Dia membuat banyak lukisan agar bisa memanfaatkan lebih banyak waktu untuk melukis. Bila hanya membuat satu lukisan, kata dia, belum tentu terjadi interaksi selama dua jam.

"Kalau tidak, saya tidak jadi pelukis lagi," kata dia dan tersenyum.

Seiring perjalan kehidupannya, ia merasa berat harus melepas catatan-catatan yang dia tuangkan ke dalam kaligrafi meski mendapat tawaran yang tinggi dari peminatnya.

Bila tidak sangat terpaksa, ia enggan melepas lukisannya karena merasa begitu terikat dengan lukisannya.

"Makin ke sini, saya doyan membuat tapi tidak doyan menjual hehehe."

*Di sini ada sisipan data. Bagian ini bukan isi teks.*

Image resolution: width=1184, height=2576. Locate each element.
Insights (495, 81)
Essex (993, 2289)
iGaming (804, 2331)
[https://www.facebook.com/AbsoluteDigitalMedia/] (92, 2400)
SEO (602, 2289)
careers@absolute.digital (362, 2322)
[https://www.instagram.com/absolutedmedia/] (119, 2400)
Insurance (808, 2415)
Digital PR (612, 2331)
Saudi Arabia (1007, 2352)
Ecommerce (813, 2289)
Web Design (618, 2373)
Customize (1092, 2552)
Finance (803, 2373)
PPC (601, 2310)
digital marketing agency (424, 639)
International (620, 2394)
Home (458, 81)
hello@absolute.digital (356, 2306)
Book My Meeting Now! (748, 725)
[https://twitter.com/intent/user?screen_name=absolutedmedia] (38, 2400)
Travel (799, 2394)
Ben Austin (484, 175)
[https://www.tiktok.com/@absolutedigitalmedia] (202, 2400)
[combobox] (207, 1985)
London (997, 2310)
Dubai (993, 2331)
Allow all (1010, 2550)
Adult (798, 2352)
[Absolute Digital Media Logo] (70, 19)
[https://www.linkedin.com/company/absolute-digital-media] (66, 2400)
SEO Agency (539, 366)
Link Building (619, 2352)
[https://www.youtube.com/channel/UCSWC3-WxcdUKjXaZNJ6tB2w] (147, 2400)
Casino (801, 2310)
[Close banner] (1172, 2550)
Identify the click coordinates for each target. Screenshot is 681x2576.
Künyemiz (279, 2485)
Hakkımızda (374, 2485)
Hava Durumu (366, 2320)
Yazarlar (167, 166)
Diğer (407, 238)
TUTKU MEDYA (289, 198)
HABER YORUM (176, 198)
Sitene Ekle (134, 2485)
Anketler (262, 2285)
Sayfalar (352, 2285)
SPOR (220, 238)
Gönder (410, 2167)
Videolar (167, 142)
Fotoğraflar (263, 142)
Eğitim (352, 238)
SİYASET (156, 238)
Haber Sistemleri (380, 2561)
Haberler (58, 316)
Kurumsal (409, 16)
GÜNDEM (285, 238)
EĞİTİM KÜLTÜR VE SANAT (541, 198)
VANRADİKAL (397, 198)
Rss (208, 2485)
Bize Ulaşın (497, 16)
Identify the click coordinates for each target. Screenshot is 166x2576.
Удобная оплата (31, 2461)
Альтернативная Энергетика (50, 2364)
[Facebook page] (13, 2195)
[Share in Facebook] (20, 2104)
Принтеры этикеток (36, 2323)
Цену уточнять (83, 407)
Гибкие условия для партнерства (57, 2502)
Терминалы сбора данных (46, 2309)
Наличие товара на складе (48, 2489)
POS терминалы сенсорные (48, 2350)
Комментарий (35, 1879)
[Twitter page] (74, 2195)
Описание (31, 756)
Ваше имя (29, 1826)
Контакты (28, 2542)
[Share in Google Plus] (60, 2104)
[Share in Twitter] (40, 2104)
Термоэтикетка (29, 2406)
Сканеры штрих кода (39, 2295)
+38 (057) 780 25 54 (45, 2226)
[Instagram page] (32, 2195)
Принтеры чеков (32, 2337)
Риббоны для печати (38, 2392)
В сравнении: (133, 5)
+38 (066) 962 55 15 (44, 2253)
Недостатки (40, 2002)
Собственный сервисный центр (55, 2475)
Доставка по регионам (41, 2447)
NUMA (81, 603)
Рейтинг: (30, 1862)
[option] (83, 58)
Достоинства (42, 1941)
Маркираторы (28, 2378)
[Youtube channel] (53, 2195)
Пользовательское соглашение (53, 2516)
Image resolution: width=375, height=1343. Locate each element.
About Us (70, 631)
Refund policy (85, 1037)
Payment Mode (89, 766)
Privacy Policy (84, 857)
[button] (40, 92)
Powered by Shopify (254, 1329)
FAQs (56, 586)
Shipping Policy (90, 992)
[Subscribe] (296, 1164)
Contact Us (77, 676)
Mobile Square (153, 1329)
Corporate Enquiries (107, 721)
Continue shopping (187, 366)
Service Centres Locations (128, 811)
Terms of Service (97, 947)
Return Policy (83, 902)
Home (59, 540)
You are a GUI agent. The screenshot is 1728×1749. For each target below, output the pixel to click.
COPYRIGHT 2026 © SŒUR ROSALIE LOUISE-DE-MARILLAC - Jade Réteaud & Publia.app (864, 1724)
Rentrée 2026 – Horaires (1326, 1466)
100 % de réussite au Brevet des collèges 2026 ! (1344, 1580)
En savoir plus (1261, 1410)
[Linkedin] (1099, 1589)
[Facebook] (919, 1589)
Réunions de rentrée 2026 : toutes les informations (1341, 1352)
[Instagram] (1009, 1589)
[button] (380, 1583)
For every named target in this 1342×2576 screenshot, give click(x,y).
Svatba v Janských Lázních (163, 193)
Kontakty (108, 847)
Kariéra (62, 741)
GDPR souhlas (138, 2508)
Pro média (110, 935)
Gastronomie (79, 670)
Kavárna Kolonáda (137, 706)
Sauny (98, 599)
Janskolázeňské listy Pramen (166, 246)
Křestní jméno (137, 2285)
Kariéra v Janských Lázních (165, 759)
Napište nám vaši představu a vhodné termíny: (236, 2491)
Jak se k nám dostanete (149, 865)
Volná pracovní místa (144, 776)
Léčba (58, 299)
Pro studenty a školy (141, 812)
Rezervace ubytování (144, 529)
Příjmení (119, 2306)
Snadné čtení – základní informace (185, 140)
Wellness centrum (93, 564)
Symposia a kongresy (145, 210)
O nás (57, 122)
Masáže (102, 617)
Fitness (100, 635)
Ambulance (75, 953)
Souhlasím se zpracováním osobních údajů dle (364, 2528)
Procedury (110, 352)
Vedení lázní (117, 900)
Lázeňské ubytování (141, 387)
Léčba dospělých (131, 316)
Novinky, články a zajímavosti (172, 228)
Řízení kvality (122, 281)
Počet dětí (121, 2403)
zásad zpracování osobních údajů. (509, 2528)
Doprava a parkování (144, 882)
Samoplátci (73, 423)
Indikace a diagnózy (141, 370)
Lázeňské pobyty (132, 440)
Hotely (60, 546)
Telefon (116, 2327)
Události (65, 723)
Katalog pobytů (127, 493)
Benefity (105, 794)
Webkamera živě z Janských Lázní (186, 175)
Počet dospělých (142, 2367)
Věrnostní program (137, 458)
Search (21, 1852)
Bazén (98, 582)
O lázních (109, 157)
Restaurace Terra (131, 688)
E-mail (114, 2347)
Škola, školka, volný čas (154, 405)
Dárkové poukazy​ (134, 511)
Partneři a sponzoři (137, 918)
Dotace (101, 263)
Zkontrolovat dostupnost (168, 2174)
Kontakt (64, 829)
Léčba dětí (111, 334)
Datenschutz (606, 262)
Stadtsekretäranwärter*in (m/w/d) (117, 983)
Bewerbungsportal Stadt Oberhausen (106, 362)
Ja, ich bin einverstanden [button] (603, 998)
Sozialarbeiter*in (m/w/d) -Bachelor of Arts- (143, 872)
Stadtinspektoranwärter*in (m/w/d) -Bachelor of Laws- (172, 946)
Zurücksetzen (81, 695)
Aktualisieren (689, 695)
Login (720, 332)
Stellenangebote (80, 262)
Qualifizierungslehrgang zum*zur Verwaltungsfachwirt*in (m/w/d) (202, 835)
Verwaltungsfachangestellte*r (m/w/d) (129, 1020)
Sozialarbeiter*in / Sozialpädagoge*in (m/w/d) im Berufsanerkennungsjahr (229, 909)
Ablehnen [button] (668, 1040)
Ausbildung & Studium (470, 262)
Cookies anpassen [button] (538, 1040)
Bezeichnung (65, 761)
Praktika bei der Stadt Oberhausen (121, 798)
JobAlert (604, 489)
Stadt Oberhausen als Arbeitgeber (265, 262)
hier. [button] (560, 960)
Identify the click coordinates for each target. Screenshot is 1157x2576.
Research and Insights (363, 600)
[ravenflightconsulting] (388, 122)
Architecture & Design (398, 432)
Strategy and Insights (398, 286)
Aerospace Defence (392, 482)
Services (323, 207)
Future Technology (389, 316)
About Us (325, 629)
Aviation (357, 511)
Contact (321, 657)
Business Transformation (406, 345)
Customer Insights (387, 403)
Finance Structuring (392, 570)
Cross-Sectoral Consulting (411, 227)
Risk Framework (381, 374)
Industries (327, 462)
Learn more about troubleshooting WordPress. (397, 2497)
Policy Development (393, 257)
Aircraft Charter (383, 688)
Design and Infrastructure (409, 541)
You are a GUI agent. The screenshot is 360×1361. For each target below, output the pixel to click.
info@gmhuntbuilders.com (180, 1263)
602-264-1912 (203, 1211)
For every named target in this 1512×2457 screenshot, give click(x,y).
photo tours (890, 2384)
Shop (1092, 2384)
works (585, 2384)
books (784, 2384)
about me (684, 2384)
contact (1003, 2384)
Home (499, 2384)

Ia membuat peraturan yang cukup keras bagi mereka yang ingin membeli lukisannya, ia harus benar-benar diyakinkan bila lukisan itu begitu berharga bagi calon pemiliknya, bukan untuk dibanggakan pada orang lain.

Sembilan belas tahun silam, ia pernah kecewa karena salah satu lukisannya yang terjual kepada seorang kolektor seharga 30.000 dolar AS.

Kala itu, Pirous menawarkan bantuan untuk mengantar dan menggantungkan lukisan tersebut di rumah pembelinya itu.

"Dia jawab 'oh tidak, lukisan ini akan saya simpan di gudang'. Bayangkan bagaimana terkejut dan kecewanya saya," kata dia.

Sementara lukisan yang dia jual terlalu murah justru membuatnya tersentuh karena pembelinya betul-betul menyukai karyanya.

Di suatu pasar seni, ia melihat seorang calon pembeli yang selalu memegang lukisannya agar tidak diambil orang lain, terus begitu di tengah hiruk-pikuk orang-orang yang datang ke gerainya.

Begitu ia dekati, orang tersebut hanya memiliki sedikit uang. Pirous meminta orang itu untuk menunggu hingga siang hari, bila tidak ada yang berminat, ia boleh membelinya.

Orang itu, Pirous melanjutkan kisahnya, betul-betul menunggu hingga sore hari ia bisa mendapatkan apa yang diinginkannya.

"Lukisan itu yang memberi saya rasa bahagia. Saya tahu, dia betul-betul menginginkan lukisan saya."

"Saya tanya, siapa dia. Dia tukang sablon."

Keputusan Pirous untuk menyimpan 70 sampai 100 lukisannya juga dilandasi keinginan untuk terus memperkenalkan seni kaligrafi modern.

Pirous, yang menginjak usia 84 tahun ini, menyadari bahwa dia bisa pergi sewaktu-waktu.

Ia ingin selanjutnya karya-karyanya masih dapat bertatap muka dengan para peminatnya.

"Untuk bisa dipamerkan kalau sekiranya masih ada yang ingin tahu siapa saya," demikian A.D Pirous.